Calmodulinopathies: throwing back the veil on the newest life-threatening genetic arrhythmia syndrome.

Abstract

This review provides a basic understanding of the calmodulin gene and its role in calcium homeostasis. We outline the functional effects and clinical expression of CALM mutations and review disease expression and management. Calmodulinopathies are rare life-threatening arrhythmia syndromes affecting young individuals. They are caused by mutations in any of the three genes (CALM 1-3) that encode calmodulin (CaM), a ubiquitously expressed Ca signaling protein with multiple targets that in the heart, modulates several ion channels. Patients express varied phenotypes: long QT syndrome, catecholaminergic polymorphic ventricular tachycardia, sudden death, idiopathic ventricular fibrillation, hypertrophic cardiomyopathy, or mixed disease. This is severe disease.

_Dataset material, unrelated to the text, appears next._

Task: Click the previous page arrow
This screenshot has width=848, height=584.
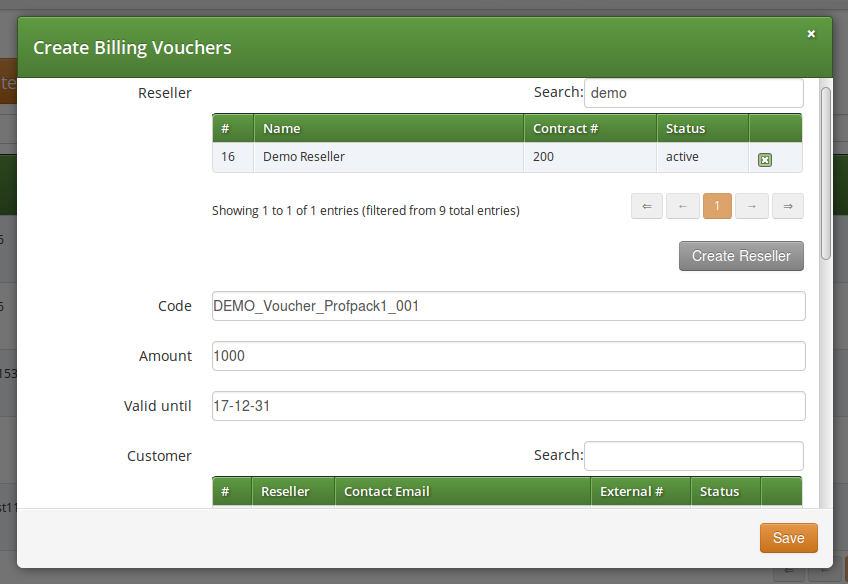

Over half of 2019 International Calmodulin Registry patients experienced recurrent cardiac events despite management strategies that included: monotherapy and combination therapy with beta blockers, sodium channel blockers, other antiarrhythmics, sympathetic denervation, and pacing. Induced pluripotent stem cell-derived cardiomyocytes from patients harboring CALM mutations have provided a platform for better understanding pathogenic mechanisms and avenues for therapy. Calmodulinopathies are among the more novel inherited arrhythmia syndromes. These are rare but highly lethal diseases with diverse clinical expressions. The practicing electrophysiologist should be aware these conditions, how to recognize them clinically, and understand the challenges in management.